→ PASSAGE PROVIDED
START

Scriptures: Romans 8:28, 2 Corinthians 1:3-4, Proverbs 16:3-4

Turn to God

Do you trust God? Do you believe that He works ALL things for the good of those who love and follow Him? If so, you can trust Him, even now, in the midst of a post-break-up season. But just because you trust God doesn’t mean you don’t have questions, especially if you thought you were dating “the one.”

One question that might be swirling around in your mind right now is why? Why did the relationship end? Why didn’t things go right or well? Why did they break up with me? Why did they not treat me right? Why didn’t God intervene and make things better?

But no matter what happened or why it happened, one thing remains true: God knows what He is doing. His grace is enough, no matter who messed up in the relationship. His love never ends, no matter how unloved you feel right now. And His timing is right, even if you feel like the relationship wasn’t supposed to end. God’s plans are perfect, and He works out everything exactly as it should be when you follow Him wholeheartedly.

END

→ DATA EXCERPTS
START

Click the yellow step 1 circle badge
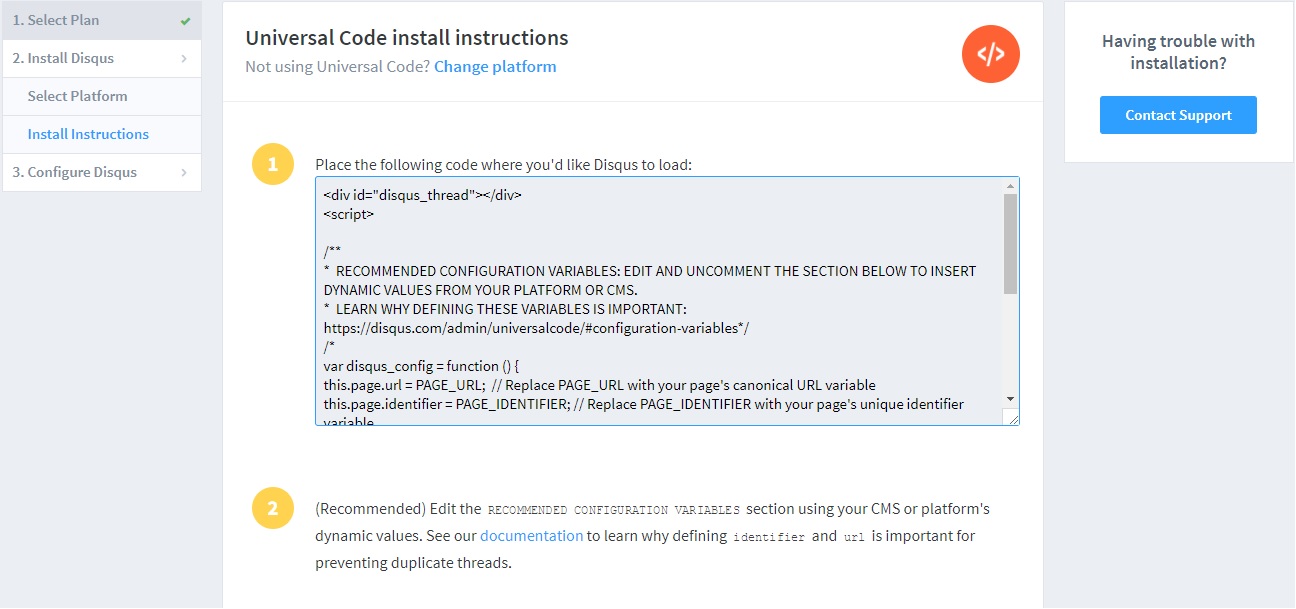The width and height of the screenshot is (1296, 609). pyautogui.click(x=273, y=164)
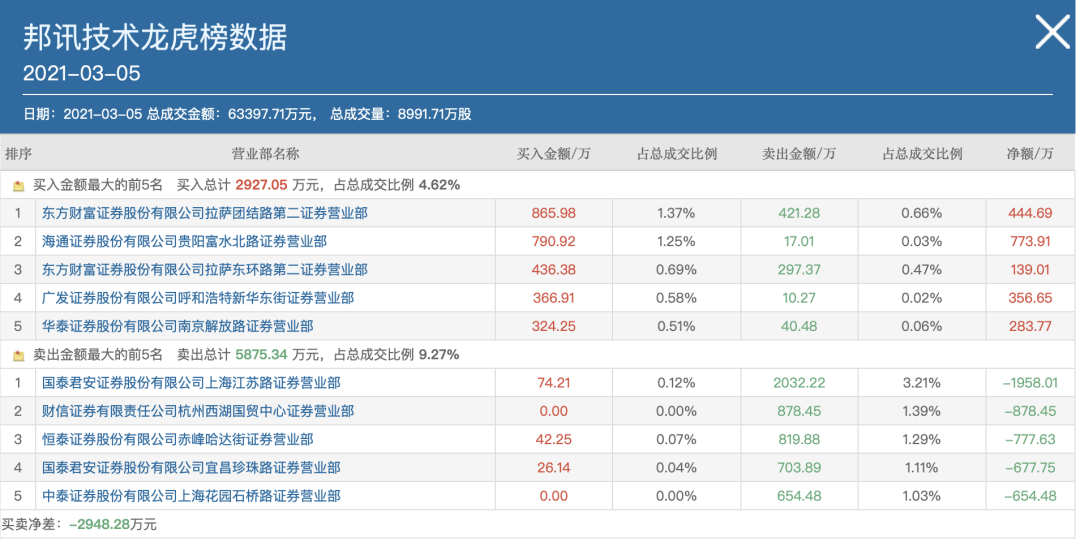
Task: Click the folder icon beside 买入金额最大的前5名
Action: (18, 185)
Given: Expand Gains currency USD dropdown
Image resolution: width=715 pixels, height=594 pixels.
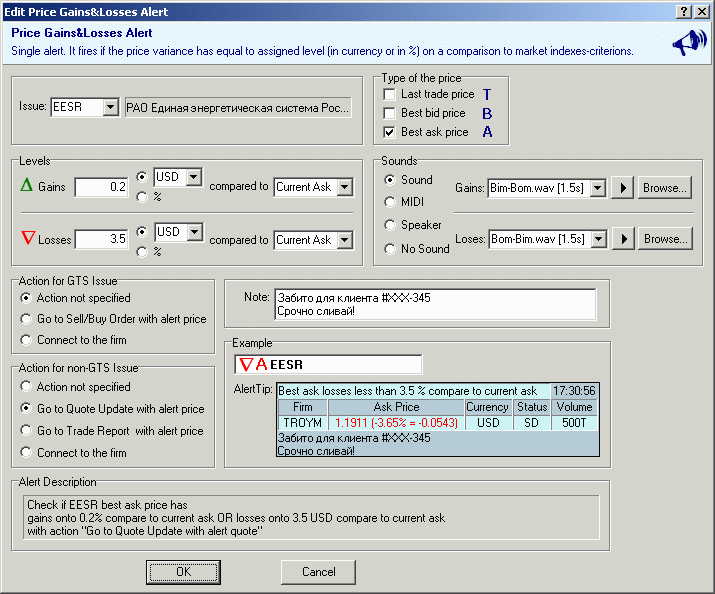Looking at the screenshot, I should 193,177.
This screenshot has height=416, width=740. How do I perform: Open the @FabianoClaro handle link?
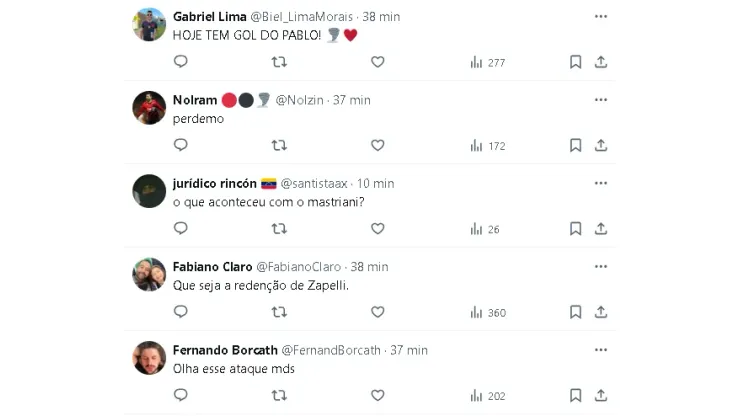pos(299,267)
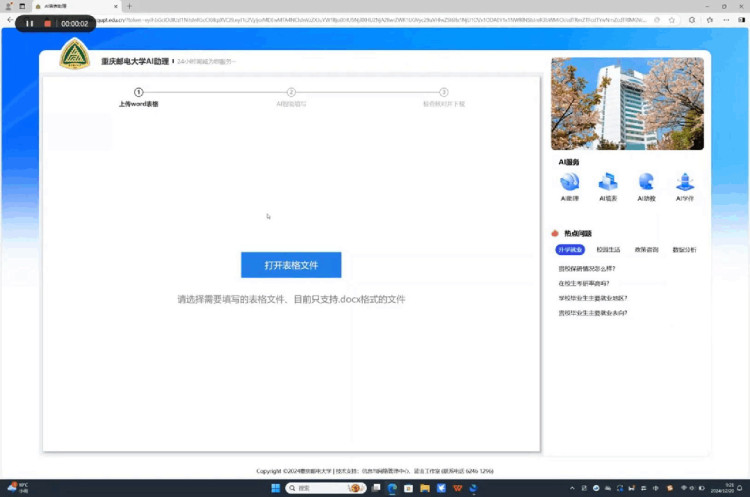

END

→ SET EXERCISE 1
Give every Scripture reference cited in the passage on trusting God after a breakup.
→ SET EXERCISE 2
Pick up the passage on trusting God after a breakup after its last sentence and write the next part.
The listing above comes from a different source than the passage.

→ EXERCISE OUTPUT 1
Romans 8:28
2 Corinthians 1:3-4
Proverbs 16:3-4

→ EXERCISE OUTPUT 2
So, rather than questioning yourself or trying to get answers from your ex, turn to God, talk to God, and trust God above all else. Prayer can offer solace and peace of mind during difficult times. Scripture can provide wisdom and guidance on how to navigate relationships. And in moments of heartache, turning to God can help remind you of what is truly important in life.

He is the only one who can provide peace to your hurting heart and anxious mind. He is the only one who can turn something painful into something good. He is the only one who can work everything–even heartbreak–out for good.

Day 3

Scriptures: Proverbs 12:15, Proverbs 9:9, Proverbs 16:21, Proverbs 19:21

Analyze Your Past Relationships

Before heading back into the dating world, it’s a good idea to analyze what went well and wrong in your past relationship. That way, you can be better and do better in your next relationship. Once you’ve taken the time to feel all the big emotions that come up post-break-up, you can start digging deeper into the realities of your past relationship.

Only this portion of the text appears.